**Page extract:**
* * * * * * * * *
# Anchor Trolley



## jross31455 (Aug 11, 2011)

Is there any specific brand of anchor trolley to use for a perception pescador120?


----------



## oxbeast1210 (Jun 21, 2010)

Ikster has a nice one on his not sure what brand


----------



## jross31455 (Aug 11, 2011)

i am new to this and i am in afghanistan right now and i am expected to head back to america soon so in my free time i am trying to get everything so i can enjoy my new kayak when i get back. i am totally not sure how the anchor trolley system works but it looks very useful and simple.


----------



## Ikester (Jun 24, 2011)

I took the parts from the Harmony system and made my own. Contact me when you get back and I can give you a parts list so you can do it cheaper than the kit. If you want to see what mine looks like maybe Ox can take some pics of it and post em.


----------



## Yakmaster (Dec 24, 2011)

Jross531455,
I also have a perception pescador 120 and I recentley put a anchor trolley on my kayak. I didnt go buy one but made my own off a Utube video I seen called 30 miles out, some kayakers site. But anyways I made mine for around 20 bucks and its the best thing Ive ever done. But if you dont want to spend the dollars on buying one go check out that site and they show you how to make your own.


----------



## FLSalomon (Oct 3, 2007)

They are easy to do yourself - you don't need a kit. There are numerous designs, just see which one you like best. 

I spent a little more and invested in SS microblocks, small SS carabiners and a SS ring. It costs a little more, but the main parts last forever.
* * * * * * * * *
**Data excerpt:**
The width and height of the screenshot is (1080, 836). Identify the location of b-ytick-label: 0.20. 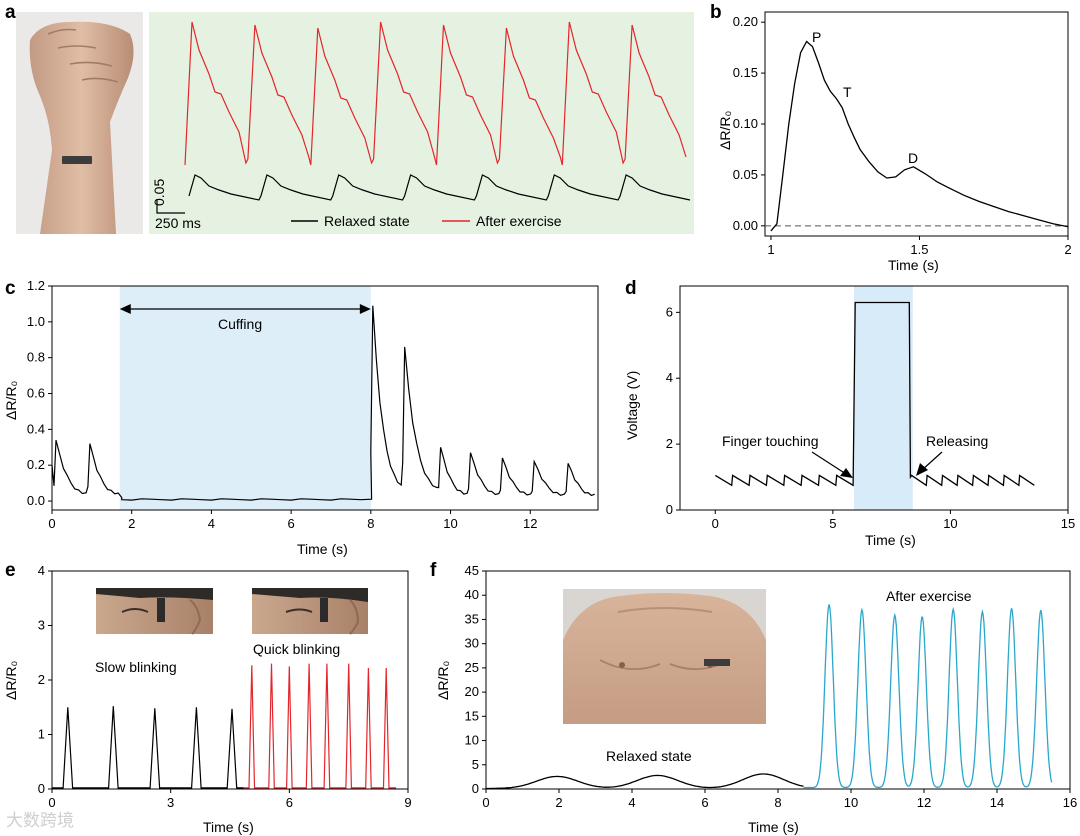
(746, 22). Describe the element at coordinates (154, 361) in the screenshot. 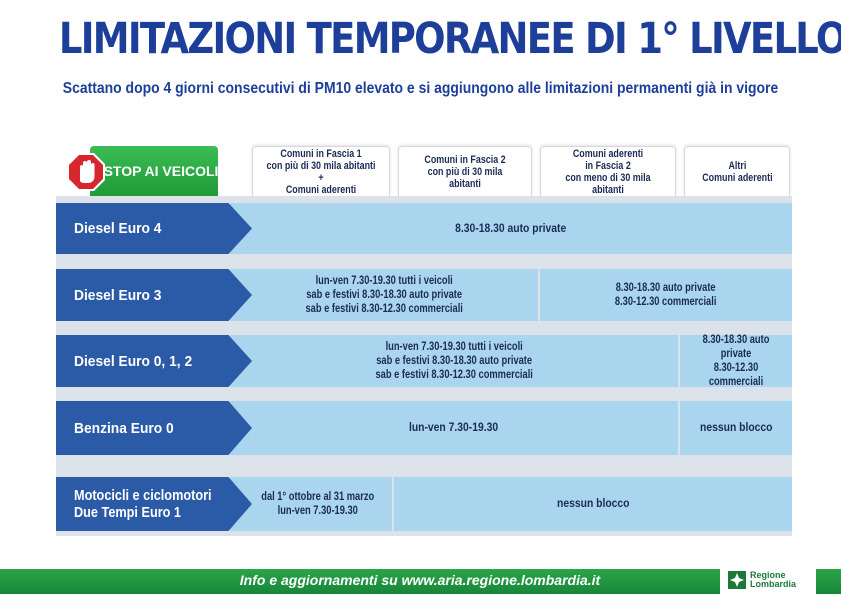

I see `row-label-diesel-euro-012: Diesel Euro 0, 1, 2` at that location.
* * * * * * * * *
**Exercise requirements:**
Continue the anchor trolley forum thread from its last sentence.

**Exercise output:**
----------



## tmber8 (Mar 2, 2011)

I have a Pescador and made mine with plastic fairleads. No pulleys, no metal, no moving parts = totally silent. Just run your rope through each fairlead, attach to a nylon ring and you are finished. Did the samething on my Freedomhawk. You can buy everything at West Marine for less than $10.


----------



## Yakmaster (Dec 24, 2011)

Thats cool tmber8, Ill look into that. I like to see a pic if you have one


----------



## PBTH (Oct 1, 2007)

I designed mine the same as timber 8. Cheap, works perfect, and I remove mine in less than a minute if I want it out of my way.


----------



## JD7.62 (Feb 13, 2008)

Mine is the same way as well. Simple but effective.


----------



## tmber8 (Mar 2, 2011)

I don't deserve the credit for using fairleads, I borrowed it from Captken.

Here is the link:

http://www.pensacolafishingforum.com/f49/stealthier-yak-anchring-system-21717/

But if it doesn't work just search for fairlead and look for his post with a nice picture.


----------



## Yakmaster (Dec 24, 2011)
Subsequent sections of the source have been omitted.